* **WORK ITEM**
Only one span is wanted from the lines below: from the one with "Given: Click the" up to and including the one with "Click the green status checkmark icon". Copy it exactly, without images.

========================

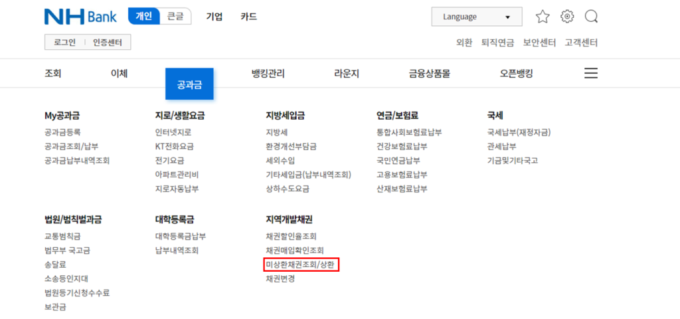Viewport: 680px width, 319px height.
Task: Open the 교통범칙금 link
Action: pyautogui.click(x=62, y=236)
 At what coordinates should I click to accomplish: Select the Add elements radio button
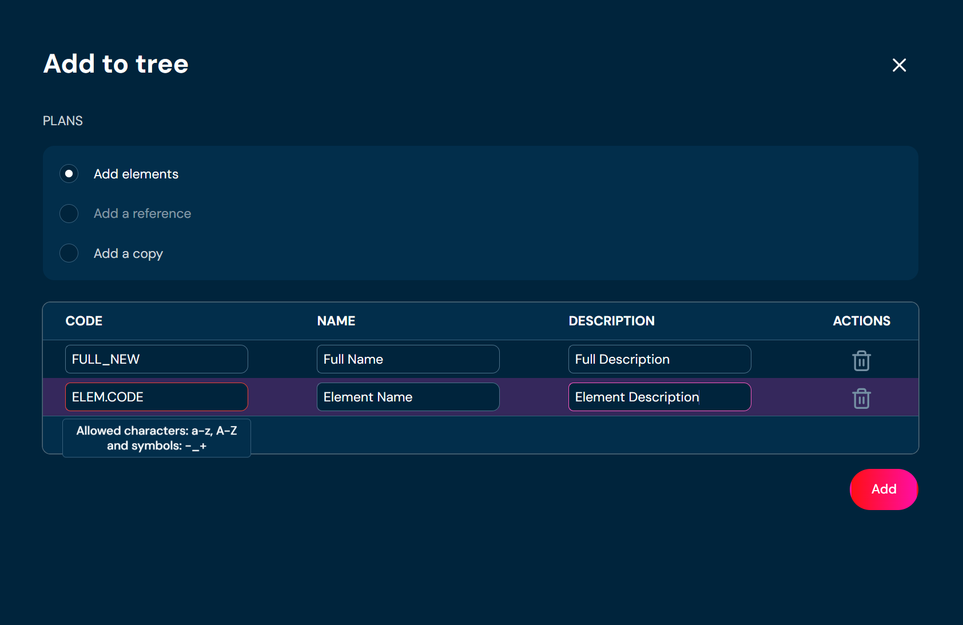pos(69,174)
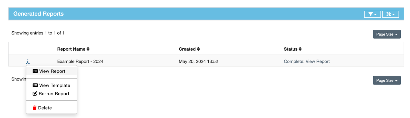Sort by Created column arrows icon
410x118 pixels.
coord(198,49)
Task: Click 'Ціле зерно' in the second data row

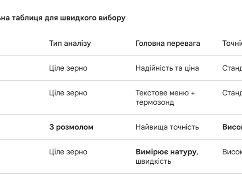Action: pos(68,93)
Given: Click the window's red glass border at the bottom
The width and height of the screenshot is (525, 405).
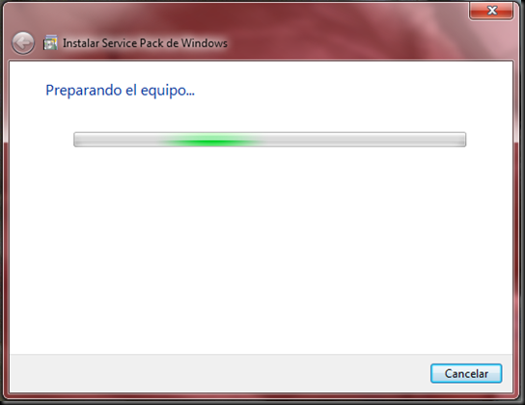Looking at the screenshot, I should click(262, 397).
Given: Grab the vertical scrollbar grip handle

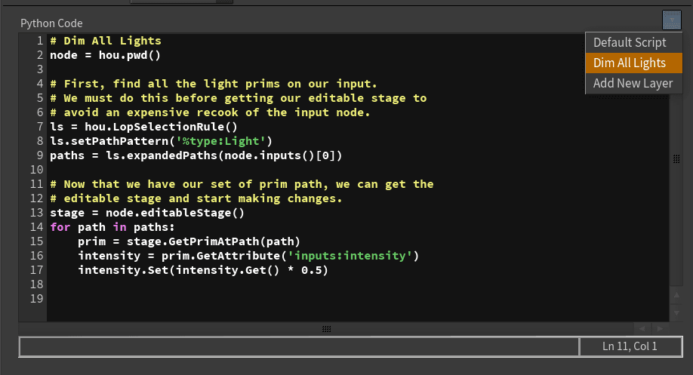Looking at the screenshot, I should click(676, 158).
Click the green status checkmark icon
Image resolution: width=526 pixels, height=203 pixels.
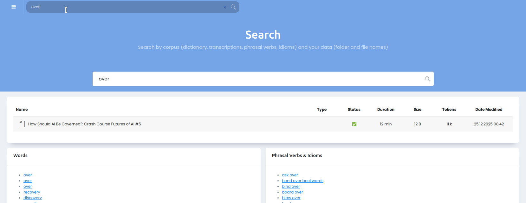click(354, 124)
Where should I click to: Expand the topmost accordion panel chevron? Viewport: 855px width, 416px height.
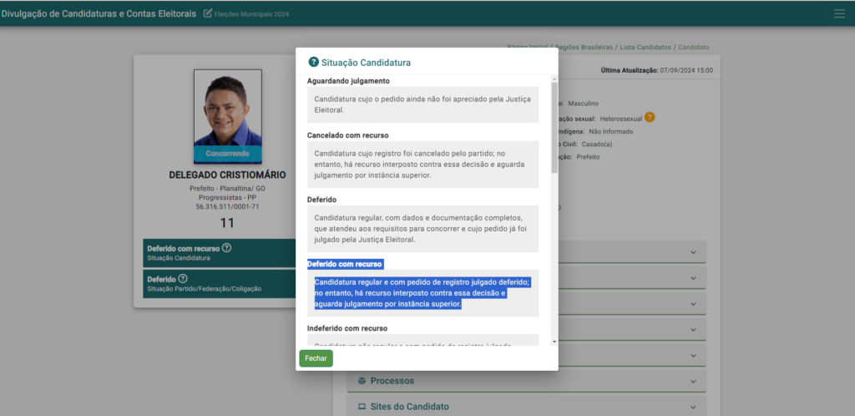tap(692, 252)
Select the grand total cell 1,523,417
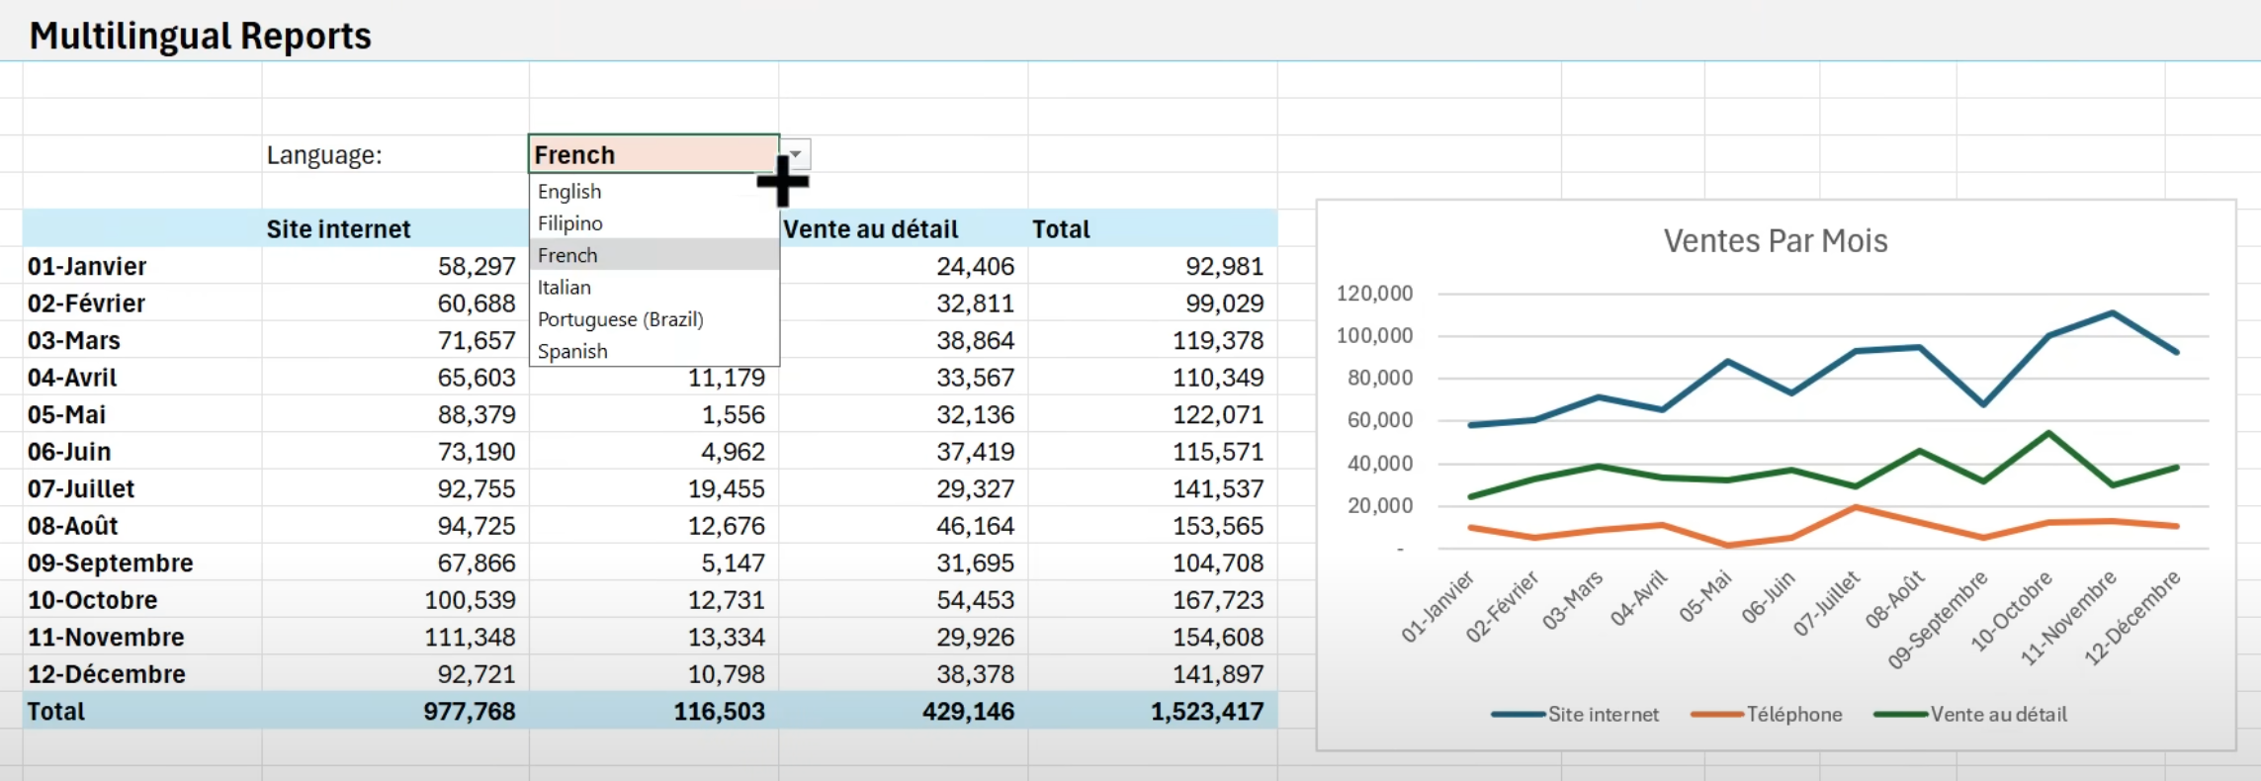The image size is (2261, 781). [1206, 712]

========================

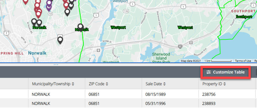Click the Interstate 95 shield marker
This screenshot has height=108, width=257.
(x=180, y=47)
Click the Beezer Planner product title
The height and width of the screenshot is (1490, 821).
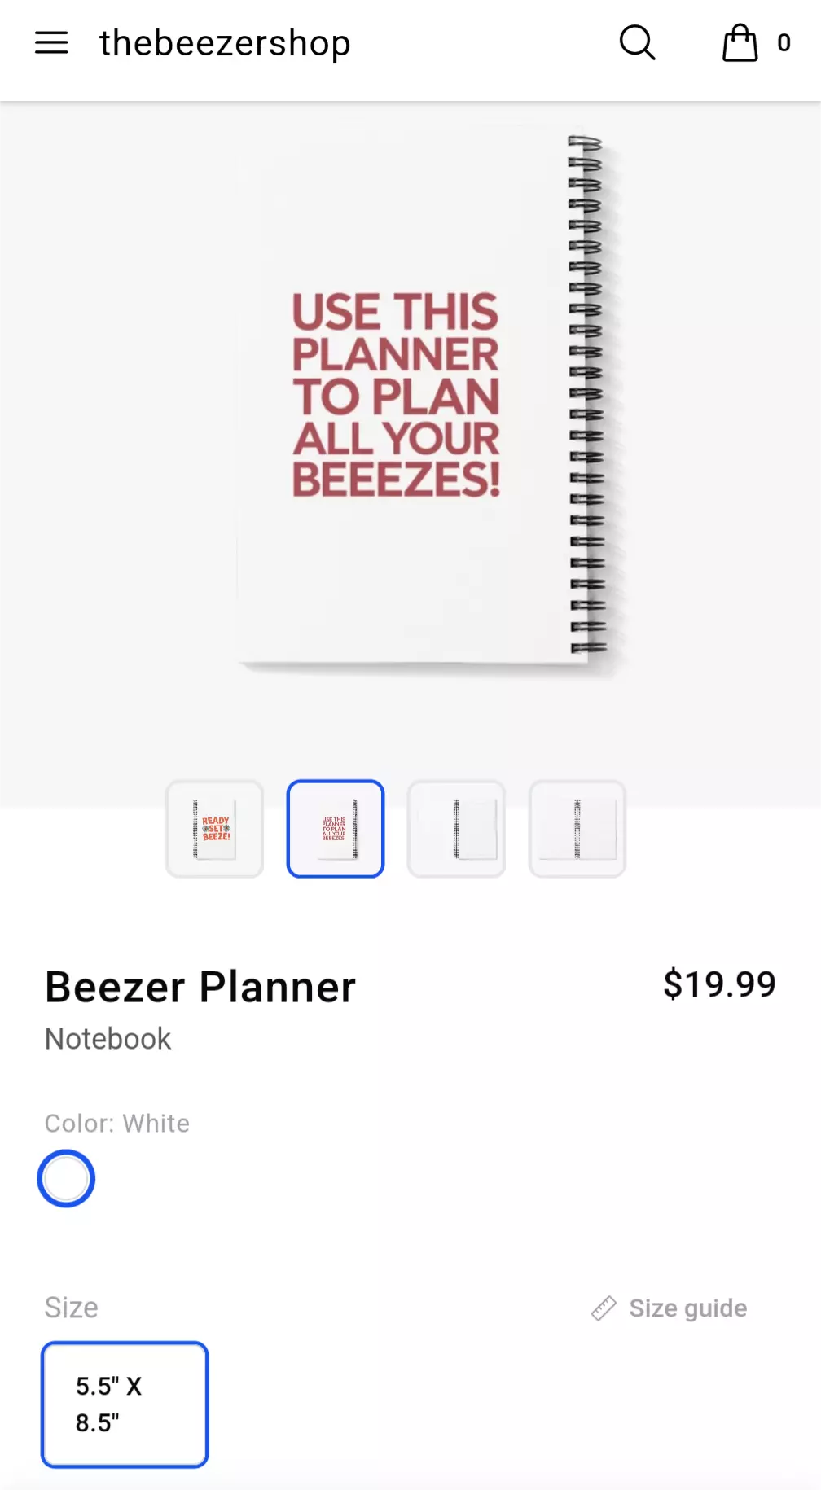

========================

* **ANSWER TO THIS PROBLEM**
Given: Click the window's red glass border at the bottom
The width and height of the screenshot is (525, 405).
Looking at the screenshot, I should click(262, 397).
Given: Grab the vertical scrollbar grip handle

Looking at the screenshot, I should click(676, 158).
Click the green status checkmark icon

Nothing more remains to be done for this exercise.